AIM OF THE EXERCISE ▸ Once the line containing "Instruction: Click the Services plug icon" appears, output it and each remaining line of the records below exactly, with no pictures and nothing more.

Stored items

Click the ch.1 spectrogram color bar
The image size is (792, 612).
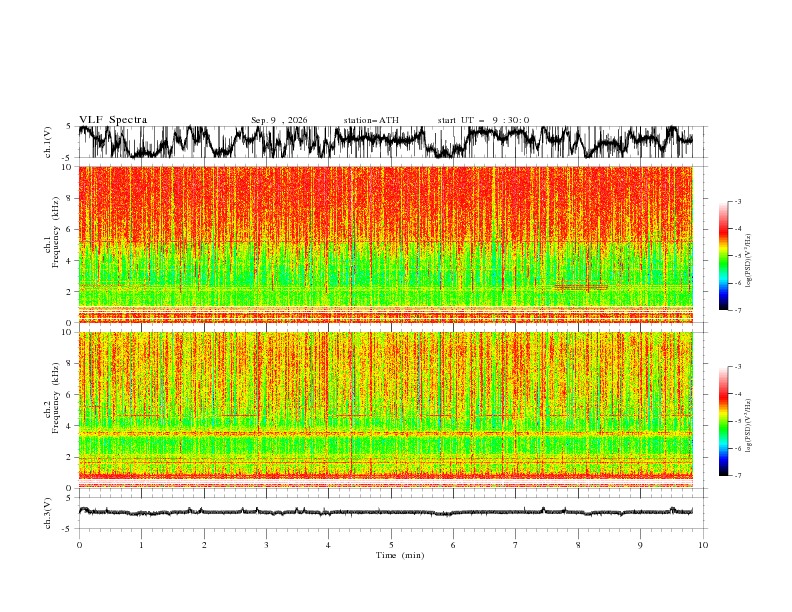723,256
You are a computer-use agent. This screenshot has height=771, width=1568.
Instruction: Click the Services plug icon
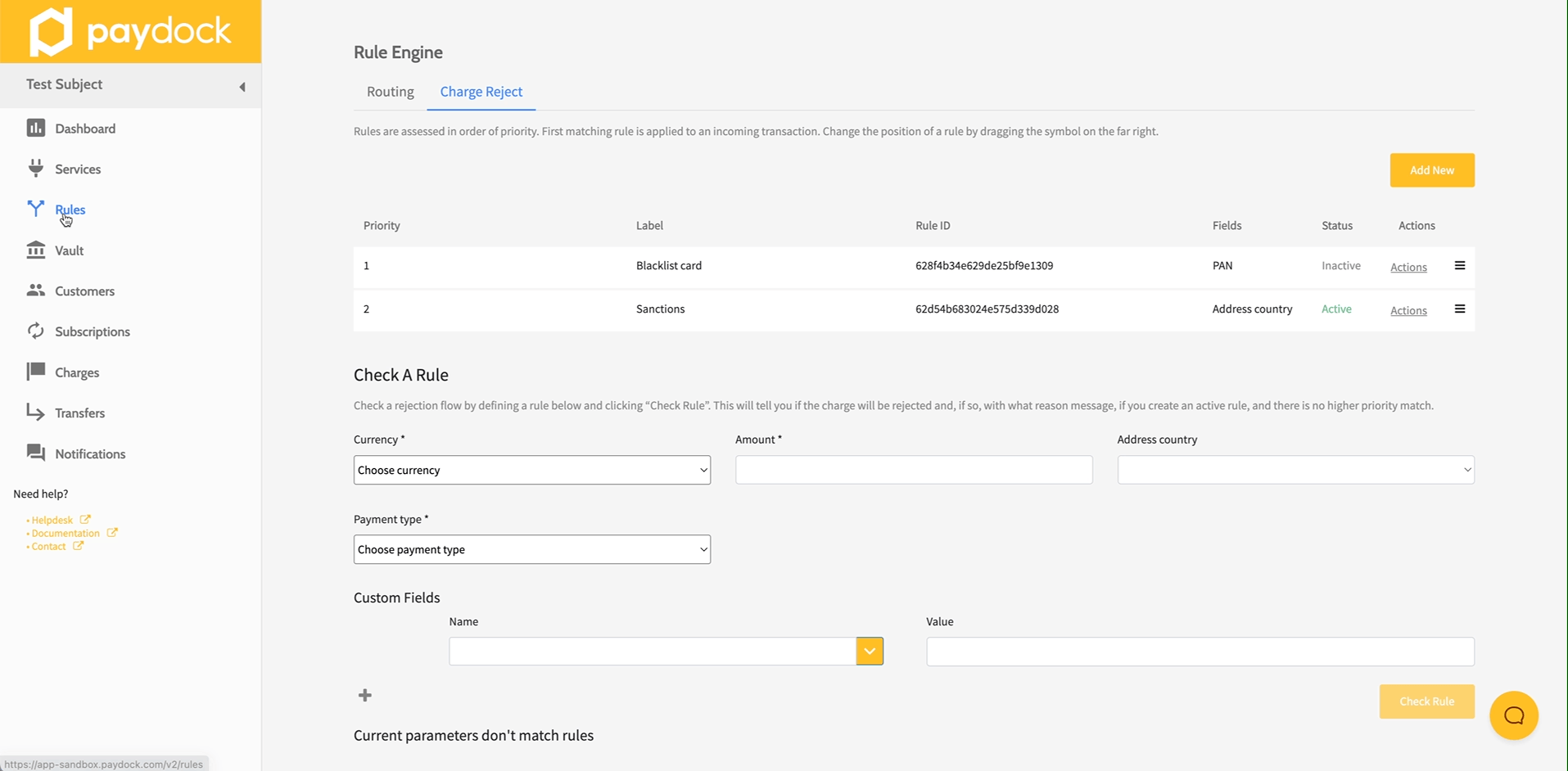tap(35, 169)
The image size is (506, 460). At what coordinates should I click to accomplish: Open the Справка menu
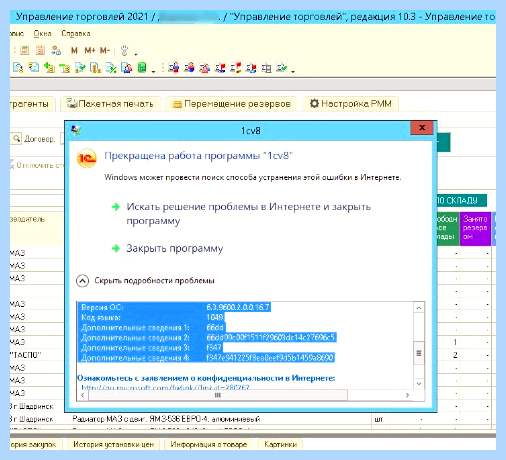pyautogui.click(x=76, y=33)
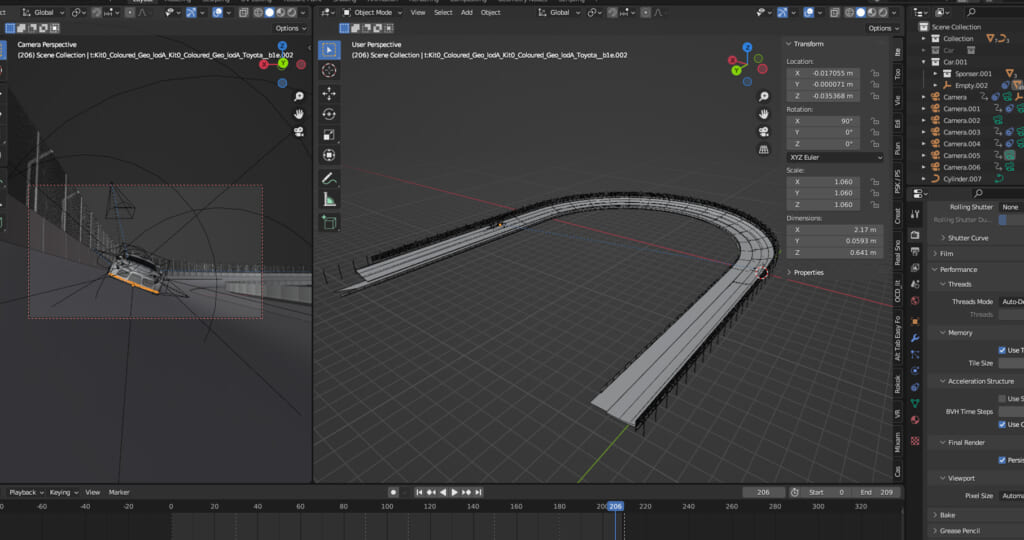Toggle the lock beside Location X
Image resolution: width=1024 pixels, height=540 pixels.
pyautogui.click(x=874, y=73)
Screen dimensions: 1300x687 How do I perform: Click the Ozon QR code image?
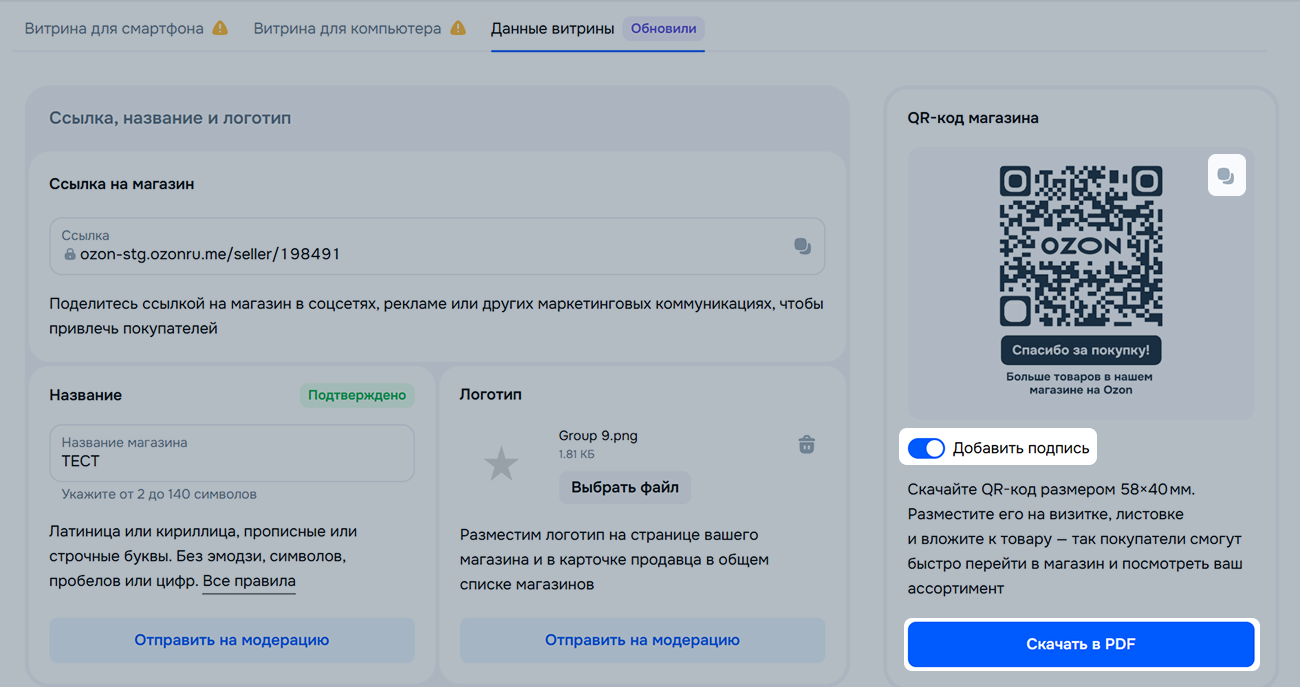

ANSWER TO THIS TASK ▸
Instruction: Click the Services plug icon
tap(35, 169)
The image size is (506, 460). At what coordinates should I click to accomplish: Open the Справка menu
pyautogui.click(x=76, y=33)
Toggle the lock beside Location X
Image resolution: width=1024 pixels, height=540 pixels.
pyautogui.click(x=874, y=73)
Screen dimensions: 1300x687 How do I perform: Click the Ozon QR code image?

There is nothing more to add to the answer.